Start of EXCERPTED DATA
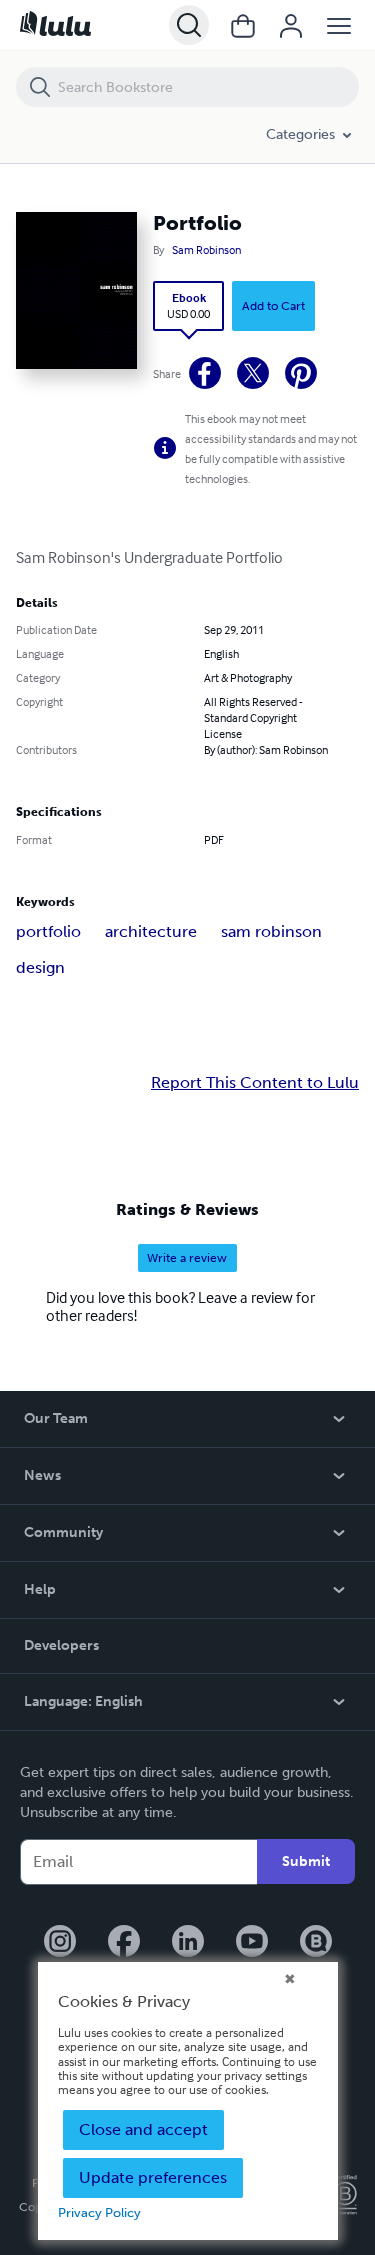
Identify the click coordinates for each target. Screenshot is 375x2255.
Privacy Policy (99, 2212)
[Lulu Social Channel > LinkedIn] (188, 1943)
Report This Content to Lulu (255, 1083)
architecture (151, 931)
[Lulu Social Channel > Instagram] (60, 1943)
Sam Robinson (206, 250)
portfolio (48, 931)
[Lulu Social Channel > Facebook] (124, 1943)
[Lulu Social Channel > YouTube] (252, 1943)
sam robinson (271, 931)
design (40, 967)
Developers (61, 1645)
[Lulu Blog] (316, 1943)
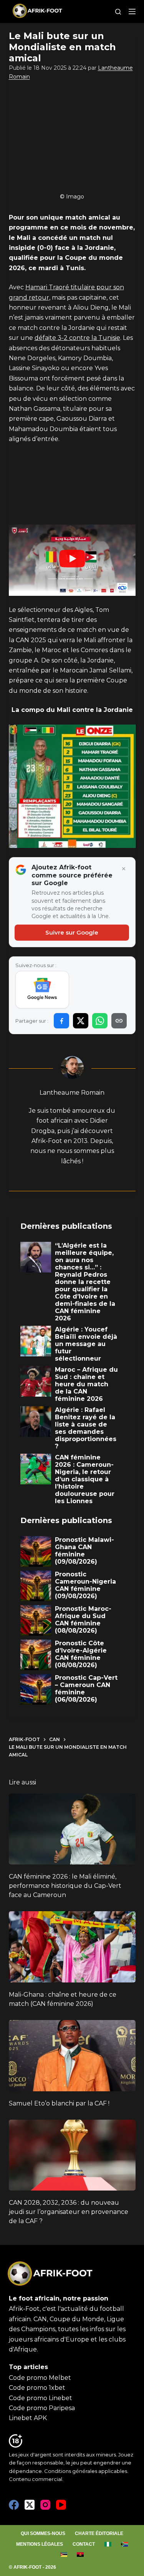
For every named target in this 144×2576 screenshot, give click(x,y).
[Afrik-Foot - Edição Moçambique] (64, 2554)
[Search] (118, 12)
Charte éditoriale (99, 2533)
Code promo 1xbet (37, 2387)
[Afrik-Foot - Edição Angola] (80, 2554)
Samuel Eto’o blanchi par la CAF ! (59, 2103)
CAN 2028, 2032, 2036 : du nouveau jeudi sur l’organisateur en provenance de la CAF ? (68, 2212)
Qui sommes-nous (43, 2533)
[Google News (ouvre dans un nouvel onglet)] (42, 989)
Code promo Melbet (40, 2377)
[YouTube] (61, 2505)
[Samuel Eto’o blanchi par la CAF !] (72, 2055)
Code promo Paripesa (42, 2408)
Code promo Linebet (40, 2398)
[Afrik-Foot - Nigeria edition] (108, 2545)
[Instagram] (45, 2505)
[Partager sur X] (80, 1020)
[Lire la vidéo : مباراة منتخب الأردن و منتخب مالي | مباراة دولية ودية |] (72, 560)
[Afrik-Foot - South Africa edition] (124, 2545)
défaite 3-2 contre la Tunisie (77, 337)
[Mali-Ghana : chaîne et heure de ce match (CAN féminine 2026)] (72, 1946)
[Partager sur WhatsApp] (100, 1020)
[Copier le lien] (119, 1020)
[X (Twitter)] (30, 2505)
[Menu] (132, 11)
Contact (84, 2544)
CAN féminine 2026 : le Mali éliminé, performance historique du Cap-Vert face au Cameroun (65, 1886)
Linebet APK (28, 2418)
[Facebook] (14, 2505)
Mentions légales (39, 2544)
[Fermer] (123, 869)
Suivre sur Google (71, 932)
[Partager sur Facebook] (61, 1020)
End of EXCERPTED DATA
WHAT THIS TASK INVOLVES: Give back the records exactly, minus any pictures.

THE ANSWER:
Identify the click coordinates for each target. Screenshot is 375x2255.
Privacy Policy (99, 2212)
[Lulu Social Channel > LinkedIn] (188, 1943)
Report This Content to Lulu (255, 1083)
architecture (151, 931)
[Lulu Social Channel > Instagram] (60, 1943)
Sam Robinson (206, 250)
portfolio (48, 931)
[Lulu Social Channel > Facebook] (124, 1943)
[Lulu Social Channel > YouTube] (252, 1943)
sam robinson (271, 931)
design (40, 967)
Developers (61, 1645)
[Lulu Blog] (316, 1943)
For every named target in this 144×2576 screenshot, give click(x,y).
[Afrik-Foot - Edição Moçambique] (64, 2554)
[Search] (118, 12)
Charte éditoriale (99, 2533)
Code promo 1xbet (37, 2387)
[Afrik-Foot - Edição Angola] (80, 2554)
Samuel Eto’o blanchi par la CAF ! (59, 2103)
CAN 2028, 2032, 2036 : du nouveau jeudi sur l’organisateur en provenance de la CAF ? (68, 2212)
Qui sommes-nous (43, 2533)
[Google News (ouvre dans un nouvel onglet)] (42, 989)
Code promo Melbet (40, 2377)
[YouTube] (61, 2505)
[Samuel Eto’o blanchi par la CAF !] (72, 2055)
Code promo Paripesa (42, 2408)
Code promo Linebet (40, 2398)
[Afrik-Foot - Nigeria edition] (108, 2545)
[Instagram] (45, 2505)
[Partager sur X] (80, 1020)
[Lire la vidéo : مباراة منتخب الأردن و منتخب مالي | مباراة دولية ودية |] (72, 560)
[Afrik-Foot - South Africa edition] (124, 2545)
défaite 3-2 contre la Tunisie (77, 337)
[Mali-Ghana : chaîne et heure de ce match (CAN féminine 2026)] (72, 1946)
[Partager sur WhatsApp] (100, 1020)
[Copier le lien] (119, 1020)
[X (Twitter)] (30, 2505)
[Menu] (132, 11)
Contact (84, 2544)
CAN féminine 2026 : le Mali éliminé, performance historique du Cap-Vert face au Cameroun (65, 1886)
Linebet APK (28, 2418)
[Facebook] (14, 2505)
Mentions légales (39, 2544)
[Fermer] (123, 869)
Suivre sur Google (71, 932)
[Partager sur Facebook] (61, 1020)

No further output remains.